= GIVEN EXERCISE =
Rewrite every line of the listing below, replacing "Instruction" with "Command" and leaving everything else untouched.

::: DATA LINES :::

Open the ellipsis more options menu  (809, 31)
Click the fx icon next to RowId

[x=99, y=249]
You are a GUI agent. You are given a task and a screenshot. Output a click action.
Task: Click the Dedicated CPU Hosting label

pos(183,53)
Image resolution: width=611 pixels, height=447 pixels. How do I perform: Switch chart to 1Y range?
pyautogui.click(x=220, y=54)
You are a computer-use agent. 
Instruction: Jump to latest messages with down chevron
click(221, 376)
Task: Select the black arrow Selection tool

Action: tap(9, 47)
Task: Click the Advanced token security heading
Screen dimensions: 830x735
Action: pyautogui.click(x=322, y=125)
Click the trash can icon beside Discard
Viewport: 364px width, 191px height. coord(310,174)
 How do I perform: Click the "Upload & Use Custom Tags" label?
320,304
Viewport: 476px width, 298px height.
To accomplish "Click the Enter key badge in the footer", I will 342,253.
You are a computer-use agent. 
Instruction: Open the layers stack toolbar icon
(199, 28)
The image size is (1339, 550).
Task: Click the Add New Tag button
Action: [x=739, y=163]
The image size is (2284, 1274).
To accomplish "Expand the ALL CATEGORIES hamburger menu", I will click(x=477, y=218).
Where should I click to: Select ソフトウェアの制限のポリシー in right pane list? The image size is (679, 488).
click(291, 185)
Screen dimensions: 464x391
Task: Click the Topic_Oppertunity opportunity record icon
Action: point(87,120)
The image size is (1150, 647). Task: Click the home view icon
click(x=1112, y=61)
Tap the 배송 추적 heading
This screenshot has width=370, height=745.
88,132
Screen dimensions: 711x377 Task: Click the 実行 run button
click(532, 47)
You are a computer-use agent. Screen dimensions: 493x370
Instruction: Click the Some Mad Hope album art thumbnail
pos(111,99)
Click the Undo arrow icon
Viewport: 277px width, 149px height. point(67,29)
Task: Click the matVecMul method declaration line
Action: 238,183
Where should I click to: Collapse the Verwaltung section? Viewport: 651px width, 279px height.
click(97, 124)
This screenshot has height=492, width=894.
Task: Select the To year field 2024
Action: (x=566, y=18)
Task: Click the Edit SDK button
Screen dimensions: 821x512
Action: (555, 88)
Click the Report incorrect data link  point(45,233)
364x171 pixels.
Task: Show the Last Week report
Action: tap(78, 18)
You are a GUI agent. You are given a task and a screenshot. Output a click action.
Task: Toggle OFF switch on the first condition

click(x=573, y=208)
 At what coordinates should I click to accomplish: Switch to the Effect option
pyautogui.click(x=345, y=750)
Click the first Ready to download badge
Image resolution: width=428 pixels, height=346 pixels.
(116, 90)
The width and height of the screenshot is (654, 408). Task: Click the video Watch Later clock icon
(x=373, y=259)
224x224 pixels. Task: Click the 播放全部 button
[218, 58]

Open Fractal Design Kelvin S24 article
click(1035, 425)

:::

= RESPONSE TO THIS TASK =
Open the ellipsis more options menu  (809, 31)
Click the fx icon next to RowId

[x=99, y=249]
You are a GUI agent. You are given a task and a screenshot. Output a click action.
Task: Click the Dedicated CPU Hosting label

pos(183,53)
Image resolution: width=611 pixels, height=447 pixels. How do I perform: Switch chart to 1Y range?
pyautogui.click(x=220, y=54)
You are a computer-use agent. 
Command: Jump to latest messages with down chevron
click(221, 376)
Task: Select the black arrow Selection tool

Action: tap(9, 47)
Task: Click the Advanced token security heading
Screen dimensions: 830x735
Action: pyautogui.click(x=322, y=125)
Click the trash can icon beside Discard
Viewport: 364px width, 191px height. coord(310,174)
 How do I perform: Click the "Upload & Use Custom Tags" label?
320,304
Viewport: 476px width, 298px height.
To accomplish "Click the Enter key badge in the footer", I will 342,253.
You are a computer-use agent. 
Command: Open the layers stack toolbar icon
(199, 28)
The image size is (1339, 550).
Task: Click the Add New Tag button
Action: [x=739, y=163]
The image size is (2284, 1274).
To accomplish "Expand the ALL CATEGORIES hamburger menu", I will click(x=477, y=218).
Where should I click to: Select ソフトウェアの制限のポリシー in right pane list? The image size is (679, 488).
click(291, 185)
Screen dimensions: 464x391
Task: Click the Topic_Oppertunity opportunity record icon
Action: point(87,120)
The image size is (1150, 647). Task: Click the home view icon
click(x=1112, y=61)
Tap the 배송 추적 heading
This screenshot has width=370, height=745.
88,132
Screen dimensions: 711x377 Task: Click the 実行 run button
click(532, 47)
You are a computer-use agent. Screen dimensions: 493x370
Command: Click the Some Mad Hope album art thumbnail
pos(111,99)
Click the Undo arrow icon
Viewport: 277px width, 149px height. point(67,29)
Task: Click the matVecMul method declaration line
Action: 238,183
Where should I click to: Collapse the Verwaltung section? Viewport: 651px width, 279px height.
click(97, 124)
This screenshot has height=492, width=894.
Task: Select the To year field 2024
Action: (x=566, y=18)
Task: Click the Edit SDK button
Screen dimensions: 821x512
Action: (555, 88)
Click the Report incorrect data link  point(45,233)
364x171 pixels.
Task: Show the Last Week report
Action: tap(78, 18)
You are a GUI agent. You are given a task and a screenshot. Output a click action.
Task: Toggle OFF switch on the first condition

click(x=573, y=208)
 At what coordinates should I click to accomplish: Switch to the Effect option
pyautogui.click(x=345, y=750)
Click the first Ready to download badge
Image resolution: width=428 pixels, height=346 pixels.
(116, 90)
The width and height of the screenshot is (654, 408). Task: Click the video Watch Later clock icon
(x=373, y=259)
224x224 pixels. Task: Click the 播放全部 button
[218, 58]

Open Fractal Design Kelvin S24 article
click(1035, 425)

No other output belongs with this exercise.